Actually, I just made up this statistic. Even so, it's only slightly less reliable than some of the CSI stats you'll be citing when trying to convince your CIO to spend more money on security.
Every year, the Computer Security Institute (CSI) creates this survey, with a few token questions submitted by the FBI. The survey questionnaire is mailed to several thousand people whom CSI believes are responsible for their organization's information security. To encourage a high response rate, those completing the survey are granted anonymity. In recent years, about one in six completed and returned the questionnaire. The answers are counted, graphed and published in a report that receives tremendous media attention.
Now let me explain why this process is troubling.
There's no evidence of statistical or scholarly rigor. The poorly selected pool of subjects includes unqualified respondents, such as consultants and vendors. The survey's anonymity is a marvelous device that simultaneously excuses the lack of statistical rigor and prevents any challenges to the report. One year's survey explains, "The anonymous responses provide a fascinating glimpse into the unspoken realities of cybercrime," which is then followed by several brief incident descriptions, such as, "A high-tech company with a gross income of $500 million reports a $500,000 loss due to system penetration."
Just what is the reader supposed to glean from this factlet? That every high-tech firm can expect at least one hacking incident that costs .1 percent of its annual budget? Any college professor would fail a student who performed such a study and turned in results that lacked elementary statistical analysis, contained no controls over the survey population, was missing references to other studies and contained no supportable explanations for the numbers and "trends" reported.
The creators, respondents and recipients of the study have not-so-hidden agendas. Survey respondents are asked to provide unsubstantiated estimates on the cost of computer crime, the results of which are processed and returned to those same people for use in support of their own agendas. See anything wrong with this process? The survey is purportedly published as a "public service," but a more realistic explanation is that it's a marketing tool for CSI, the FBI, enterprise security departments and infosec vendors. The FBI needs cybercriminals to justify the existence of its sexy computer crime units. Infosec officers want to increase their staff and responsibilities. Vendors use the statistics to drive sales. If you don't believe me, try doing a Web search on "CSI/FBI" to see how many security consultants and vendors cite this report as evidence of the need for their service or product.
When analyzing the results, CSI editorial director Richard Powers usually explains that the numbers are potentially misleading and that the number of respondents wasn't what CSI would have liked. He further complains about the misuse of the survey's data. These are crocodile tears: It's precisely the ability to misuse the survey results that makes it so popular.
CSI isn't the only organization to fall into this trap. Reader surveys published by Information Security and InformationWeek, among others, suffer from similar problems. But CSI's survey has a much wider circulation, and is therefore that much more dangerous.
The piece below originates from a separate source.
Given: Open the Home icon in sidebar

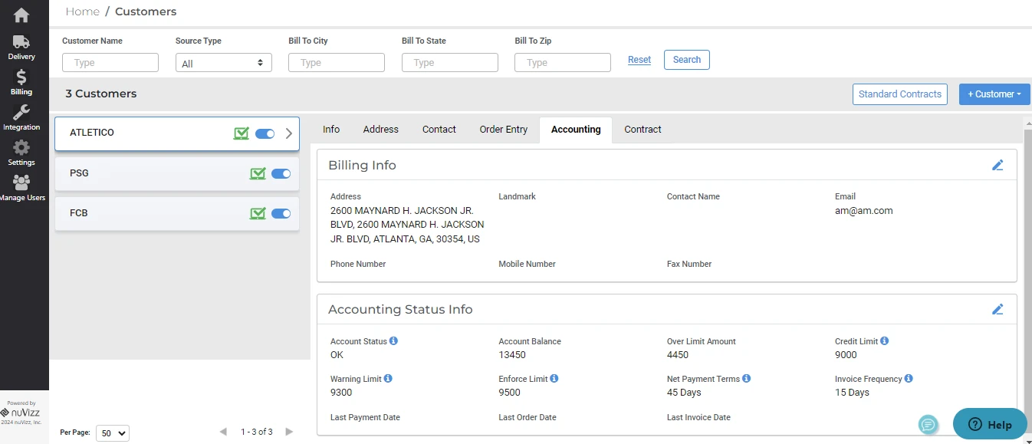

It's clear that an accurate financial picture of infosec losses would greatly facilitate our countermeasures. Unfortunately, the problem of quantifying security incidents isn't addressed by a bunch of anonymous, biased respondents who provide "estimates" of their firms' losses to security breaches and computer crime. Don't know about you, but when I'm asked to estimate the amount of money I save my firm, I have a tendency to overestimate.
The CSI survey is popular because people are willing to accept it as evidence of a growing problem. But which is worse: Basing our decisions on a lack of information, or on misleading and often erroneous information?
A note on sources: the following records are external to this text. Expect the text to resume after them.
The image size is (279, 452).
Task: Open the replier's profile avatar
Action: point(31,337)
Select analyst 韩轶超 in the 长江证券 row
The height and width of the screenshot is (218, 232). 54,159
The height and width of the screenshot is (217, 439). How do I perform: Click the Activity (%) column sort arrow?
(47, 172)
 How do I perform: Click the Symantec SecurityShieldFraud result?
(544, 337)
Infosec practitioners claim they get no respect. We're the Rodney Dangerfields of the IT world. But it's no wonder that our CIOs and CEOs distrust us when we keep bringing them exaggerated tales about potential risks. We keep crying wolf, and we should be thankful that they listen to us at all.
About the Author: Columnist Jay Heiser works for a large European bank in London. His most recent book is Computer Forensics: Incident Response Essentials (Addison-Wesley, 2001).